**ARTICLE**

Geralyn White Dreyfous is an American film producer. She has produced multiple documentary and narrative films focusing on social justice issues including The Invisible War (2012), The Square (2013), The Hunting Ground (2015), Won't You Be My Neighbor? (2018), The Great Hack (2019), and On the Record (2020). Dreyfous has been nominated for Primetime Emmy awards.

Early life
Dreyfous Grew up in Groveland, Massachusetts.
Early in her career, she worked at The Philanthropic Initiative in Boston. She taught Documentary and Narrative writing with Dr. Robert Coles at Harvard University.

Career
Dreyfous is the chair and co-founder of the Utah Film Center, which provides funding to filmmakers. In 2007, Dreyfous co-founded Impact Partners, a documentary production company alongside Dan Cogan. In 2013, Dreyfous co-founded Gamechanger Films, a production company which only finances films directed by women.

Dreyfous has produced multiple films which have gone on to receive Academy Award and Emmy Award nominations. Including Born into Brothels (2005) directed by Zana Briski and Ross Kauffman, which won the Academy Award for Best Documentary Feature. The Invisible War (2012), directed by Kirby Dick, The Square (2013) directed by Jehane Noujaim, and The Hunting Ground (2015) directed by Kirby Dick.

Source data:
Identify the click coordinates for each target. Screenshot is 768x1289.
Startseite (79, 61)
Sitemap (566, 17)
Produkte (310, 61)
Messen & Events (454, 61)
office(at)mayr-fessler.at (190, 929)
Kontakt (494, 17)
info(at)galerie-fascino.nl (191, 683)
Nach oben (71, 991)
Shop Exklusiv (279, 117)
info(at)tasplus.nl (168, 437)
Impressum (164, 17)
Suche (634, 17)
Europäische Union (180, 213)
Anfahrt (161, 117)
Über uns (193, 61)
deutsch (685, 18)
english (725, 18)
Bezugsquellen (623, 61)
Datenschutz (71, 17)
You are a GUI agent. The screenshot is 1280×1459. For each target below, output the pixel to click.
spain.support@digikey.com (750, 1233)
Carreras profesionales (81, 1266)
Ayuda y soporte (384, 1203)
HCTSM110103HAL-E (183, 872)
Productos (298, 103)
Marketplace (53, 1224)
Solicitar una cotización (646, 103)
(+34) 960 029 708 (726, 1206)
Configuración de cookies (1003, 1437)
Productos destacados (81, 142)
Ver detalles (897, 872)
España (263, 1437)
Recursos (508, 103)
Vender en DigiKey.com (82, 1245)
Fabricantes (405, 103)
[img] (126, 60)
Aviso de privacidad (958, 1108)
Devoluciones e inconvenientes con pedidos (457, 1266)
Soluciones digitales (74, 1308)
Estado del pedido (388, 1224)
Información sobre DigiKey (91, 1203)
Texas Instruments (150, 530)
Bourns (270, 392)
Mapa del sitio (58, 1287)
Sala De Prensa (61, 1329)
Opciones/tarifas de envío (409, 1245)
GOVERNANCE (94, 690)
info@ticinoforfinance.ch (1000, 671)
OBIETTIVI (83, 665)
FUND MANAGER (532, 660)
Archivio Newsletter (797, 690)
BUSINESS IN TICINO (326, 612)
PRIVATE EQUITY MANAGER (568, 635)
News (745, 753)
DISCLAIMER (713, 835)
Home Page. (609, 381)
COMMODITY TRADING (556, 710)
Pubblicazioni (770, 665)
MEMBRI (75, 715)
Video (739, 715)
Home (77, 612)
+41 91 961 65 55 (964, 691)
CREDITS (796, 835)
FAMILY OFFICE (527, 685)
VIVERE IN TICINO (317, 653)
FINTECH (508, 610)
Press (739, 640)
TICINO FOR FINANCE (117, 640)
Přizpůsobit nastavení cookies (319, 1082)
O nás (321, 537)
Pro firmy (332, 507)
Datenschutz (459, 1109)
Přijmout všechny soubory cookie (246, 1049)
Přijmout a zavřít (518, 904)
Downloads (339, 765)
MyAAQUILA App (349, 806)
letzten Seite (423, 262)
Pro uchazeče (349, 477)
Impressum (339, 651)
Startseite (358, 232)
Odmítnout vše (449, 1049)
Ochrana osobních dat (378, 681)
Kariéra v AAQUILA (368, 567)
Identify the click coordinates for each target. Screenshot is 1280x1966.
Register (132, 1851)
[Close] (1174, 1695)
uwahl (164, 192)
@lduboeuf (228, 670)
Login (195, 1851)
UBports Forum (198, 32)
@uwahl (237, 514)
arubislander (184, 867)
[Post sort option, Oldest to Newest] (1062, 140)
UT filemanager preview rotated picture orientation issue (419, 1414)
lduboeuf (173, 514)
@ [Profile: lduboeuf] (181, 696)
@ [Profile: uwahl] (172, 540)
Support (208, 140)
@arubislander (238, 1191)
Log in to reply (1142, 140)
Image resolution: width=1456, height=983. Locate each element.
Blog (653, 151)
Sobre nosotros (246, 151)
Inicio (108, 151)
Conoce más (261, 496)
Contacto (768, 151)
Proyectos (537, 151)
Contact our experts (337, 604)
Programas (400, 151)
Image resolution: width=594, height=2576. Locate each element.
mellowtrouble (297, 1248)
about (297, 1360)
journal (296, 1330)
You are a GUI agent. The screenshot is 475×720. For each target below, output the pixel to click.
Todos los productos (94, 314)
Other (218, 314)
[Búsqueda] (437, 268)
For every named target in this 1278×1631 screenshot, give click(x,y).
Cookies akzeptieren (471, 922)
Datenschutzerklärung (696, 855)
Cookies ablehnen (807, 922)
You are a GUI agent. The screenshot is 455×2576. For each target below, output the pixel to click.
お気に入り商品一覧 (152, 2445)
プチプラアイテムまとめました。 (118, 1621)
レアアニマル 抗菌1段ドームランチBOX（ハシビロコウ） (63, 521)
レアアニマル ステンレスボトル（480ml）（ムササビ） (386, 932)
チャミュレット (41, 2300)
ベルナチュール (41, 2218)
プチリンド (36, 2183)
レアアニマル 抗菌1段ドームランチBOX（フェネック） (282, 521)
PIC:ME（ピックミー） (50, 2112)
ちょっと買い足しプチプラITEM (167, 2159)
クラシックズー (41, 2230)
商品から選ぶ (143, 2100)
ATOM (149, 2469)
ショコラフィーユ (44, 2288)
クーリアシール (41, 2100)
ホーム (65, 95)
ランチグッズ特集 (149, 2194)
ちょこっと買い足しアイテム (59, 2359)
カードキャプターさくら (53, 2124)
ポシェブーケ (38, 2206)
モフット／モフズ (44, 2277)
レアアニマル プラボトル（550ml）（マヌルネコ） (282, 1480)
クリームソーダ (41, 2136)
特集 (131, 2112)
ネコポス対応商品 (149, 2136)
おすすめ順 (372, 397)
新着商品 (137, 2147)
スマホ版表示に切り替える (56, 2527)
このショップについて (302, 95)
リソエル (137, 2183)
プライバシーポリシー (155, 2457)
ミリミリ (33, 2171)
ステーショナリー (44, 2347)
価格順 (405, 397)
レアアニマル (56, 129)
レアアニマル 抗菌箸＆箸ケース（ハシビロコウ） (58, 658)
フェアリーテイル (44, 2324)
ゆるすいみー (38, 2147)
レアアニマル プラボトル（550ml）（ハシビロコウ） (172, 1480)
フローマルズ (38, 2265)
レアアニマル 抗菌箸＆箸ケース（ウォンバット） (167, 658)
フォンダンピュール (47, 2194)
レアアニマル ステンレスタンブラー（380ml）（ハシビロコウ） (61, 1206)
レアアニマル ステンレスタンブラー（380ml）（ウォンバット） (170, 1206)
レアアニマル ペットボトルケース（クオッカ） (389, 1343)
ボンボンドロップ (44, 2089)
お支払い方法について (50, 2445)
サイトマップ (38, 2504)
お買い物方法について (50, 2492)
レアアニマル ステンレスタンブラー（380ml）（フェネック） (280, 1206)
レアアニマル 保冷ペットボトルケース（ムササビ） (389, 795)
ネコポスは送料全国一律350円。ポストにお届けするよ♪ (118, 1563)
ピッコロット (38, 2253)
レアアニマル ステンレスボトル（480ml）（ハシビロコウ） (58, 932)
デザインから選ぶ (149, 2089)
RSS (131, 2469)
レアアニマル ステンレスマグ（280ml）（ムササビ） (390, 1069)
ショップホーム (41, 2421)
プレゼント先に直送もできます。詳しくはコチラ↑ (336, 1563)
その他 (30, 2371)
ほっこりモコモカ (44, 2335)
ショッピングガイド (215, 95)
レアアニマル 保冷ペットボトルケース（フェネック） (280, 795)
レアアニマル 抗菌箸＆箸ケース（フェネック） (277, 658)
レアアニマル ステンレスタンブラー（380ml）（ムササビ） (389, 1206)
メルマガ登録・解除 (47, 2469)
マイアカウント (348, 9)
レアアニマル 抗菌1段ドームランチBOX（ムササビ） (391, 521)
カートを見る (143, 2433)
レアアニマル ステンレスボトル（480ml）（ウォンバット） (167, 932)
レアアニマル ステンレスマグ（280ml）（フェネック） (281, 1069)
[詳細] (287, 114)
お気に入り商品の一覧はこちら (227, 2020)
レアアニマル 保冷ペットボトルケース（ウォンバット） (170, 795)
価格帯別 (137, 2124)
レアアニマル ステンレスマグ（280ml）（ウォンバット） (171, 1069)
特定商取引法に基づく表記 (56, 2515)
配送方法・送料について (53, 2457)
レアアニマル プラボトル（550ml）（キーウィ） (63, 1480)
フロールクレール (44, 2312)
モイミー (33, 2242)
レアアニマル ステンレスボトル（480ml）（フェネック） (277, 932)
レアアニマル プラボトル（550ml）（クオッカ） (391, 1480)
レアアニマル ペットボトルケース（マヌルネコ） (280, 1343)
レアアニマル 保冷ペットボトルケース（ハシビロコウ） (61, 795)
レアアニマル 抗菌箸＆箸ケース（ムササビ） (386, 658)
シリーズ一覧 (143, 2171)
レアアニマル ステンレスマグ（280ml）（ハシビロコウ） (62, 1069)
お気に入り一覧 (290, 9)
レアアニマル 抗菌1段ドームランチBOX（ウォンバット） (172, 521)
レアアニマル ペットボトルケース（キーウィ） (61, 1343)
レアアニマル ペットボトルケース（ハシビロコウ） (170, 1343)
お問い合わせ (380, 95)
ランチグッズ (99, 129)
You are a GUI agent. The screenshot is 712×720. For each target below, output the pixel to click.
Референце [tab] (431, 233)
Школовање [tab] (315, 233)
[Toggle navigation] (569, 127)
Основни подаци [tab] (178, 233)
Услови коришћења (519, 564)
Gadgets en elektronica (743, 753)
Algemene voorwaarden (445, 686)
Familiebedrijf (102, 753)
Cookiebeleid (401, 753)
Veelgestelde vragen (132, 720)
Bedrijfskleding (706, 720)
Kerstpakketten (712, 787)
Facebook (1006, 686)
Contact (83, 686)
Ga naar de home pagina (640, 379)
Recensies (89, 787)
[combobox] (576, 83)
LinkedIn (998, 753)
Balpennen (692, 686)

**DIRECTION 1**
Can you echo the listing lines from the one containing "ネコポス対応商品 (149, 2136)" through the one containing "フローマルズ (38, 2265)", both included, with nothing else?
**DIRECTION 2**
Could you carry on the article about Geralyn White Dreyfous from where it stops?

**EXERCISE OUTPUT 1**
ネコポス対応商品 (149, 2136)
おすすめ順 (372, 397)
新着商品 (137, 2147)
スマホ版表示に切り替える (56, 2527)
このショップについて (302, 95)
リソエル (137, 2183)
プライバシーポリシー (155, 2457)
ミリミリ (33, 2171)
ステーショナリー (44, 2347)
価格順 (405, 397)
レアアニマル (56, 129)
レアアニマル 抗菌箸＆箸ケース（ハシビロコウ） (58, 658)
フェアリーテイル (44, 2324)
ゆるすいみー (38, 2147)
レアアニマル プラボトル（550ml）（ハシビロコウ） (172, 1480)
フローマルズ (38, 2265)

**EXERCISE OUTPUT 2**
Dreyfous has been nominated for two Primetime Emmy awards for producing Brave Miss World (2013), directed by Cecilia Peck, and The Great Hack (2019), directed by Jehane Noujaim and Karim Amer.

In 2013, Dreyfous was honored by the International Documentary Association with the Amicus Award. Additionally, Dreyfous was honored by Variety for the 2014 Women’s Impact Report.

In 2021, Dreyfous was nominated for a Peabody Award
as one of the executive producers of the docuseries Nuclear Family.

Filmography

Film

Television

See also

List of Academy Award records

References

External links
 

American documentary film producers
Year of birth missing (living people)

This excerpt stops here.